**Source excerpt**
Although there are alternative ways to integrate data, it has been recognised by several NSIs linked data can be useful to interconnect several official statistics datasets (covering both data and metadata) housed in different databases, data stores and data warehouses within an NSI. The primary driver here is to reduce the efficiency costs of data integration, and to investigate new more flexible and standards-driven technologies for doing that. The outcome not only results in a unified view over data physical stored in different systems and locations, implemented using different technologies, but it also makes this data easier to be linked with other (internal and external data); thus making it both linkable and interoperable.

The ESS workshop on (linked) open data that took place in Malta on 18-19 January clearly showed that while the use of LOD technologies by the ESS is still in an experimenting phase (with the exception of ISTAT), there are potential high benefits in progressing along this path in a coordinated way and to develop the capacities jointly. Coordination reduces the risks of replicating non-interoperable and disconnected information islands, re-inventing the wheel and missing out on sharing of knowledge and experience. Below a joint strategy for linked data for the ESS is proposed building upon the existing ESS experiences and the results of the Malta workshop.

2A proposal for a joint framework for LOD actions

It is proposed to have a strategy at the ESS level, defining the approach of Eurostat and NSIs as well as the areas where cooperation is useful. It should be noted that there are other important stakeholders in this domain: at national level for instance organisations managing national data portals, for Eurostat the Publications Office, DG Connect and DIGIT.

A framework for action for statistical LOD focusing only on data and the technology will not succeed. We are therefore putting forward a holistic approach, covering both open and closed linked data, which comprises five complementary and tightly inter-connected dimensions:strategy and policy; people and capacities; data and metadata; technology and infrastructure; and governance.The five views of the strategy are explained in the following sections.

The joint statistical LOD strategy proposes the following two levels of execution, which complement each other.

  1. Joint activities, executed by NSIs and Eurostat as a group. This is in line with the "shared' approach of the ESS Enterprise Architecture reference framework (there are common, distributed services, shared and accessible to all the NSIs) e.g. provision of joint services and software, collaboration on LOD pilots, LOD capability building and standardisation. Such activities will primarily benefit the harmonisation and easier integration of official statistics and statistical code lists across the ESS, interoperability, improved data dissemination, sharing of resources, capabilities, skills and knowledge. They will foster collaboration within the ESS, and will drive innovation both for NSIs and Eurostat, but also for the users of their data, across domains and borders.
  2. National activities of the NSIs, building on common approaches, standards and practices. This is in line with the "interoperable' approach of the ESS Enterprise Architecture reference framework (Coordination is through interoperability. The NSIs have the autonomy to design and operate their own BBs, as long as they have the ability to exchange information and operate together effectively through their respective information systems). Through such activities NSIs which would like to do so put in place their LOD infrastructures and provide LOD to data consumers, use linked data for internal data integration and quality improvement, and improve the ways of managing and disseminating their data. Those activities will help NSIs engage with the national communities of data users and strengthen the link between statistical data supply and demand.

**Stated task**
Extract the passage of the linked open data proposal from "The ESS workshop" to "the Malta workshop.", word for word.

**Dataset excerpt**

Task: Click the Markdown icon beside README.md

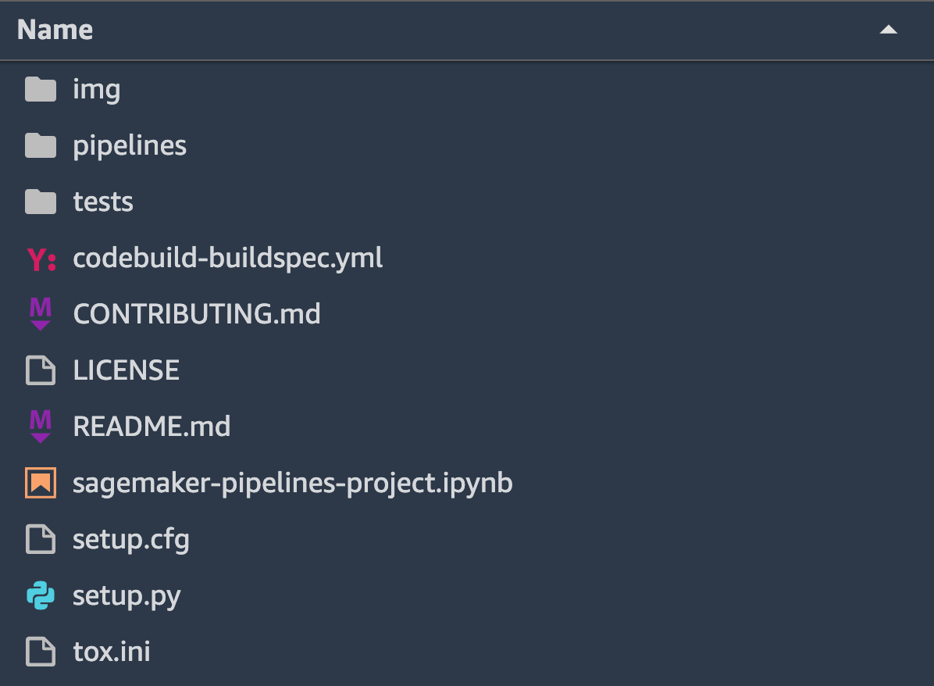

**Worked solution**
The ESS workshop on (linked) open data that took place in Malta on 18-19 January clearly showed that while the use of LOD technologies by the ESS is still in an experimenting phase (with the exception of ISTAT), there are potential high benefits in progressing along this path in a coordinated way and to develop the capacities jointly. Coordination reduces the risks of replicating non-interoperable and disconnected information islands, re-inventing the wheel and missing out on sharing of knowledge and experience. Below a joint strategy for linked data for the ESS is proposed building upon the existing ESS experiences and the results of the Malta workshop.